• _TASK BRIEF_
Repeat the whole listing exactly as it appears.

• _RECORD SET_

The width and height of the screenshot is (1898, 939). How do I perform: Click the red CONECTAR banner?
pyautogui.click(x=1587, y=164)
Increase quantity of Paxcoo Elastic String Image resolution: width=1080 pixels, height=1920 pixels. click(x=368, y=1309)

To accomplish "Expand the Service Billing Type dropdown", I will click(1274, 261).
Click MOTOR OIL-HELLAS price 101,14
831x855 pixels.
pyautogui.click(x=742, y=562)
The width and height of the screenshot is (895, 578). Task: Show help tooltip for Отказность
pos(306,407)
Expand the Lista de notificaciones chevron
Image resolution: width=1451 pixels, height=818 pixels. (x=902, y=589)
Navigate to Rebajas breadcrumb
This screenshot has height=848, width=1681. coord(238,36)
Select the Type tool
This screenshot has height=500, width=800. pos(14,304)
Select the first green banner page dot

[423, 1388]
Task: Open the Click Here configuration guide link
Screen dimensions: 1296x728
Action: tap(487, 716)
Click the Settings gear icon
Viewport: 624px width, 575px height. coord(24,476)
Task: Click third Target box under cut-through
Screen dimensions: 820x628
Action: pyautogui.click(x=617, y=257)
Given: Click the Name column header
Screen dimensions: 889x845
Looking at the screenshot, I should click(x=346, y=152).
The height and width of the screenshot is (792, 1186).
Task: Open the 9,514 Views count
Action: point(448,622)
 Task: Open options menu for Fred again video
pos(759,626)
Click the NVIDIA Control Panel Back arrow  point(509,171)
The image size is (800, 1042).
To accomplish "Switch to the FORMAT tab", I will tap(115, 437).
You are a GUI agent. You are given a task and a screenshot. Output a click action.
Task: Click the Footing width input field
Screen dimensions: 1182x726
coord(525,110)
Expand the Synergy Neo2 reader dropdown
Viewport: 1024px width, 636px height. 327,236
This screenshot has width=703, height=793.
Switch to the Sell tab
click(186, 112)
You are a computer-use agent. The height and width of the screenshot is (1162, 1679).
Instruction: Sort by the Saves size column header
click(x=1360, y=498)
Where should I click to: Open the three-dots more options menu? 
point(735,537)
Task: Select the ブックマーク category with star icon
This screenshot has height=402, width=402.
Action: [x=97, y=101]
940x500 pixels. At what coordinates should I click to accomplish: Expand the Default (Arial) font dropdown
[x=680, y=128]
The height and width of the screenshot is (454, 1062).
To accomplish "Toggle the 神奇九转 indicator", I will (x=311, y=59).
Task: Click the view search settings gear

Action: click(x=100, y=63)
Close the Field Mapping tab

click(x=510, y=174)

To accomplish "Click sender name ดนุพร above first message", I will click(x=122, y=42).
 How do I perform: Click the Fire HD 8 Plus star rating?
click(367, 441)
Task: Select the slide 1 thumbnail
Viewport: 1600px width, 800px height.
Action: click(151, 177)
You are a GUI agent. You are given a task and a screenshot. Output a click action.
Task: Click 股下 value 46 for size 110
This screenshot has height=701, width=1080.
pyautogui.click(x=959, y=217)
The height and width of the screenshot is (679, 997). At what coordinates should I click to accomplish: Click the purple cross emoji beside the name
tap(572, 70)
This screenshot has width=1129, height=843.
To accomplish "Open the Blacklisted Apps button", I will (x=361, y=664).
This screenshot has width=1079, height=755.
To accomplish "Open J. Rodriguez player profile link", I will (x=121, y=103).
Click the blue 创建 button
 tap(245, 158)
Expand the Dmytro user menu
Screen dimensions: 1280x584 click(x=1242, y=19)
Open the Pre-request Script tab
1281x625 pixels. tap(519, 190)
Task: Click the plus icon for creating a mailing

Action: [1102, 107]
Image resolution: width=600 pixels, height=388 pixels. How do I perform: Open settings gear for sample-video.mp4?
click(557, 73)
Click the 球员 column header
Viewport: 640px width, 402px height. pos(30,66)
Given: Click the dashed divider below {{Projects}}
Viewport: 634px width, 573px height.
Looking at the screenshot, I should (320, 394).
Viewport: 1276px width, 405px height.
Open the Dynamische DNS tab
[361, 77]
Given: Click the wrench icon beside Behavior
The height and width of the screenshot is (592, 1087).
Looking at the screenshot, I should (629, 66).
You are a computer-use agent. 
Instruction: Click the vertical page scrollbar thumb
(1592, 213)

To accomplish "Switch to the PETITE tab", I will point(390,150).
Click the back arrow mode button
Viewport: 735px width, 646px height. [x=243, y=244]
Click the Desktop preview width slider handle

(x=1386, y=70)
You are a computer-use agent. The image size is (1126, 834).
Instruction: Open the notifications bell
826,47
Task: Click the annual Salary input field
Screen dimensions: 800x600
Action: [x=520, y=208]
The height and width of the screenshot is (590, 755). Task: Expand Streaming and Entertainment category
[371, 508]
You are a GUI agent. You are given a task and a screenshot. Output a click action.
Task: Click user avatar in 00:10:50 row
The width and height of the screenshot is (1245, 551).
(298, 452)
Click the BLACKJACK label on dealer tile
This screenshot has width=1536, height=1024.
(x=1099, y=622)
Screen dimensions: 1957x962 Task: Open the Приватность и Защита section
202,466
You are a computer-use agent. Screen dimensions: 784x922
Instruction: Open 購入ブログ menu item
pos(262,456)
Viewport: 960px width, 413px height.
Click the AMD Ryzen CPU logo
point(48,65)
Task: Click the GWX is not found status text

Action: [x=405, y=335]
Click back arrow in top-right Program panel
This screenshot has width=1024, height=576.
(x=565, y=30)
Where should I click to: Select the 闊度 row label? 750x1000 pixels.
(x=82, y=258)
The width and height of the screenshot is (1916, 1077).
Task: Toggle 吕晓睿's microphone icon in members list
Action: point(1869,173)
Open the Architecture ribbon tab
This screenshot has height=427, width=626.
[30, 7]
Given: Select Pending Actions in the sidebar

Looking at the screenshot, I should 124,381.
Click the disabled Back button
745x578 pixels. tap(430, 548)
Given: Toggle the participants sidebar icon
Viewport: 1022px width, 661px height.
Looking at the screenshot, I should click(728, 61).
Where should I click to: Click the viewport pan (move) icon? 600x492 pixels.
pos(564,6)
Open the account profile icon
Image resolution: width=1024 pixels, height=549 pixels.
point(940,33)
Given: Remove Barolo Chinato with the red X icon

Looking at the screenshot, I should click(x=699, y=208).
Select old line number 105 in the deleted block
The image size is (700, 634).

• _ANSWER FOR THIS EXERCISE_
The width and height of the screenshot is (1898, 939). How do I perform: Click the red CONECTAR banner?
pyautogui.click(x=1587, y=164)
Increase quantity of Paxcoo Elastic String Image resolution: width=1080 pixels, height=1920 pixels. click(x=368, y=1309)

To accomplish "Expand the Service Billing Type dropdown", I will click(1274, 261).
Click MOTOR OIL-HELLAS price 101,14
831x855 pixels.
pyautogui.click(x=742, y=562)
The width and height of the screenshot is (895, 578). Task: Show help tooltip for Отказность
pos(306,407)
Expand the Lista de notificaciones chevron
Image resolution: width=1451 pixels, height=818 pixels. (x=902, y=589)
Navigate to Rebajas breadcrumb
This screenshot has height=848, width=1681. coord(238,36)
Select the Type tool
This screenshot has height=500, width=800. pos(14,304)
Select the first green banner page dot

[423, 1388]
Task: Open the Click Here configuration guide link
Screen dimensions: 1296x728
Action: tap(487, 716)
Click the Settings gear icon
Viewport: 624px width, 575px height. coord(24,476)
Task: Click third Target box under cut-through
Screen dimensions: 820x628
Action: pyautogui.click(x=617, y=257)
Given: Click the Name column header
Screen dimensions: 889x845
Looking at the screenshot, I should click(x=346, y=152).
The height and width of the screenshot is (792, 1186).
Task: Open the 9,514 Views count
Action: point(448,622)
 Task: Open options menu for Fred again video
pos(759,626)
Click the NVIDIA Control Panel Back arrow  point(509,171)
The image size is (800, 1042).
To accomplish "Switch to the FORMAT tab", I will tap(115, 437).
You are a GUI agent. You are given a task and a screenshot. Output a click action.
Task: Click the Footing width input field
Screen dimensions: 1182x726
coord(525,110)
Expand the Synergy Neo2 reader dropdown
Viewport: 1024px width, 636px height. 327,236
This screenshot has width=703, height=793.
Switch to the Sell tab
click(186, 112)
You are a computer-use agent. The height and width of the screenshot is (1162, 1679).
Instruction: Sort by the Saves size column header
click(x=1360, y=498)
Where should I click to: Open the three-dots more options menu? 
point(735,537)
Task: Select the ブックマーク category with star icon
This screenshot has height=402, width=402.
Action: [x=97, y=101]
940x500 pixels. At what coordinates should I click to accomplish: Expand the Default (Arial) font dropdown
[x=680, y=128]
The height and width of the screenshot is (454, 1062).
To accomplish "Toggle the 神奇九转 indicator", I will (x=311, y=59).
Task: Click the view search settings gear

Action: click(x=100, y=63)
Close the Field Mapping tab

click(x=510, y=174)

To accomplish "Click sender name ดนุพร above first message", I will click(x=122, y=42).
 How do I perform: Click the Fire HD 8 Plus star rating?
click(367, 441)
Task: Select the slide 1 thumbnail
Viewport: 1600px width, 800px height.
Action: click(151, 177)
You are a GUI agent. You are given a task and a screenshot. Output a click action.
Task: Click 股下 value 46 for size 110
This screenshot has height=701, width=1080.
pyautogui.click(x=959, y=217)
The height and width of the screenshot is (679, 997). At what coordinates should I click to accomplish: Click the purple cross emoji beside the name
tap(572, 70)
This screenshot has width=1129, height=843.
To accomplish "Open the Blacklisted Apps button", I will (x=361, y=664).
This screenshot has width=1079, height=755.
To accomplish "Open J. Rodriguez player profile link", I will (x=121, y=103).
Click the blue 创建 button
 tap(245, 158)
Expand the Dmytro user menu
Screen dimensions: 1280x584 click(x=1242, y=19)
Open the Pre-request Script tab
1281x625 pixels. tap(519, 190)
Task: Click the plus icon for creating a mailing

Action: [1102, 107]
Image resolution: width=600 pixels, height=388 pixels. How do I perform: Open settings gear for sample-video.mp4?
click(557, 73)
Click the 球员 column header
Viewport: 640px width, 402px height. pos(30,66)
Given: Click the dashed divider below {{Projects}}
Viewport: 634px width, 573px height.
Looking at the screenshot, I should (320, 394).
Viewport: 1276px width, 405px height.
Open the Dynamische DNS tab
[361, 77]
Given: Click the wrench icon beside Behavior
The height and width of the screenshot is (592, 1087).
Looking at the screenshot, I should (629, 66).
You are a computer-use agent. 
Instruction: Click the vertical page scrollbar thumb
(1592, 213)

To accomplish "Switch to the PETITE tab", I will point(390,150).
Click the back arrow mode button
Viewport: 735px width, 646px height. [x=243, y=244]
Click the Desktop preview width slider handle

(x=1386, y=70)
You are a computer-use agent. The image size is (1126, 834).
Instruction: Open the notifications bell
826,47
Task: Click the annual Salary input field
Screen dimensions: 800x600
Action: [x=520, y=208]
The height and width of the screenshot is (590, 755). Task: Expand Streaming and Entertainment category
[371, 508]
You are a GUI agent. You are given a task and a screenshot. Output a click action.
Task: Click user avatar in 00:10:50 row
The width and height of the screenshot is (1245, 551).
(298, 452)
Click the BLACKJACK label on dealer tile
This screenshot has width=1536, height=1024.
(x=1099, y=622)
Screen dimensions: 1957x962 Task: Open the Приватность и Защита section
202,466
You are a computer-use agent. Screen dimensions: 784x922
Instruction: Open 購入ブログ menu item
pos(262,456)
Viewport: 960px width, 413px height.
Click the AMD Ryzen CPU logo
point(48,65)
Task: Click the GWX is not found status text

Action: [x=405, y=335]
Click back arrow in top-right Program panel
This screenshot has width=1024, height=576.
(x=565, y=30)
Where should I click to: Select the 闊度 row label? 750x1000 pixels.
(x=82, y=258)
The width and height of the screenshot is (1916, 1077).
Task: Toggle 吕晓睿's microphone icon in members list
Action: point(1869,173)
Open the Architecture ribbon tab
This screenshot has height=427, width=626.
[30, 7]
Given: Select Pending Actions in the sidebar

Looking at the screenshot, I should 124,381.
Click the disabled Back button
745x578 pixels. tap(430, 548)
Given: Toggle the participants sidebar icon
Viewport: 1022px width, 661px height.
Looking at the screenshot, I should click(728, 61).
Where should I click to: Click the viewport pan (move) icon? 600x492 pixels.
pos(564,6)
Open the account profile icon
Image resolution: width=1024 pixels, height=549 pixels.
point(940,33)
Given: Remove Barolo Chinato with the red X icon

Looking at the screenshot, I should click(x=699, y=208).
Select old line number 105 in the deleted block
The image size is (700, 634).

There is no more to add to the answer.